Cruz was born in Canada, but his mother was born in Delaware. Legal experts largely agree that Cruz meets the Constitution's natural-born citizenship requirement, because he was born to an American mother and had her citizenship at birth. But the matter has not been tested in courts.
"The substance of the issue is clear and straightforward. As a legal matter, the Constitution and federal law are clear that the child of a U.S. citizen born abroad is a natural-born citizen," Cruz said in an interview on CNN's "State of the Union" on Sunday. "Three weeks ago, almost every Republican candidate was attacking Donald Trump. Today, almost every Republican candidate is attacking me. That kind of suggests maybe something has changed in the race."
Cruz said his mother had not voted in a Canadian election because she was a U.S. citizen, despite media reports that her name appeared on a Canadian government document listing Canadians eligible to vote in 1974. Cruz also became a Canadian citizen because he was born in the country. After the Dallas Morning News revealed Cruz's dual citizenship in 2013, he renounced his Canadian citizenship.
"The law is simple and straightforward," Cruz reiterated, citing other Republican presidential candidates who were born outside the United States but were considered natural-born citizens: John McCain was born in the Panama Canal Zone, Barry Goldwater was born in Arizona when it was still a territory, and George Romney was born in Mexico to American parents. (McCain has said that Cruz's eligibility is an issue that "ought to be looked at.")
Trump continued to maintain in interviews on Sunday morning that Cruz's eligibility remains "a question mark," one that could lead to lawsuits from the Democrats.

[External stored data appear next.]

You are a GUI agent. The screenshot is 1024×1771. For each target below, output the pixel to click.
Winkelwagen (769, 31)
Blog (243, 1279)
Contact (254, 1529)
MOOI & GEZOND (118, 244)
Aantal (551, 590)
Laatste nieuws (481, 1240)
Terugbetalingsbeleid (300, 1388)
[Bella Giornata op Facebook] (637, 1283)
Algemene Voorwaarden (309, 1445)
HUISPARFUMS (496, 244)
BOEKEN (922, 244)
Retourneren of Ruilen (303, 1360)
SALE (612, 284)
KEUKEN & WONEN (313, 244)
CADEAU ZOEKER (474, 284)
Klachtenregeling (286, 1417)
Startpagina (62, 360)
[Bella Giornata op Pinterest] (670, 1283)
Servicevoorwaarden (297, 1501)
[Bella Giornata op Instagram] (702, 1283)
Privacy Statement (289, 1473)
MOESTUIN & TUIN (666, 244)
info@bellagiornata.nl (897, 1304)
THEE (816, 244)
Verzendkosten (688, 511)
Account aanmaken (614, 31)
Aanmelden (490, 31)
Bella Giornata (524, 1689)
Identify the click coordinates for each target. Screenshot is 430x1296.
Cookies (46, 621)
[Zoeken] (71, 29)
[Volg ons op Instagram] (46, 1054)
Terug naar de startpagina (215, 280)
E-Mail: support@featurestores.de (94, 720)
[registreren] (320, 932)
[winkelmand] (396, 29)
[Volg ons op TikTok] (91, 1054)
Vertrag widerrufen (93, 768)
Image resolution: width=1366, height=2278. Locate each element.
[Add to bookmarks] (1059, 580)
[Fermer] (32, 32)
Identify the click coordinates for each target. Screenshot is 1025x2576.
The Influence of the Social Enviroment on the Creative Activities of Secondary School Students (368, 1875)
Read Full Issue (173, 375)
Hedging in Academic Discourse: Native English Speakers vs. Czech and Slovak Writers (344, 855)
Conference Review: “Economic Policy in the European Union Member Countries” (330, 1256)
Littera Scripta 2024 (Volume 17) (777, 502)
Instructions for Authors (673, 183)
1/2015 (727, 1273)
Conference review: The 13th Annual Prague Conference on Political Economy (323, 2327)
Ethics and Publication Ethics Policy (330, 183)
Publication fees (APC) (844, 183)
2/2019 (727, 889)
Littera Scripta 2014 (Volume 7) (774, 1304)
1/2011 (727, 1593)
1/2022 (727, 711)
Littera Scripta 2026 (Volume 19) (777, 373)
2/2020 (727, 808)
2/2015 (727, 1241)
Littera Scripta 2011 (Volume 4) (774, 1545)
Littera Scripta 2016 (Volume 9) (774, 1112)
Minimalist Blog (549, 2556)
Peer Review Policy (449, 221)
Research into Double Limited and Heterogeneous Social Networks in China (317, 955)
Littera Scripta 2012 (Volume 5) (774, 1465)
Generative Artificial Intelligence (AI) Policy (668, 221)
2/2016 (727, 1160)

Trump mentioned Laurence H. Tribe, Cruz's former constitutional law professor at Harvard Law School, and said Tribe has called Cruz's eligibility a "real question mark."
Tribe said in an interview with ABC News last week that he interprets a "natural-born citizen" as meaning anyone who is a U.S. citizen at birth and does not have to be naturalized. But Tribe said the issue is not yet "settled law" and has not been taken up by the Supreme Court.
"Meet the Press" host Chuck Todd pressed Trump: "But do you have a question mark?"
"Let me tell you: From Ted's standpoint and from the party's standpoint, he has to solve this problem, because the Democrats will sue him if he's the nominee," Trump said. "If Ted is the nominee, he will be sued by the Democrats."
He said he wants the Supreme Court to rule on the matter.
In an interview on "Fox News Sunday," Trump rejected claims that he was "trolling" Cruz.
"He should take it very seriously. You know what? I think I'm going to win. I don't want to beat him in this way," the business magnate said. "I'm just saying, in my opinion, and you already seen it — the Democrats are going to bring a lawsuit. If it's [the nominee is] Ted, the Democrats are going to bring a lawsuit. He's got to have this thing worked out."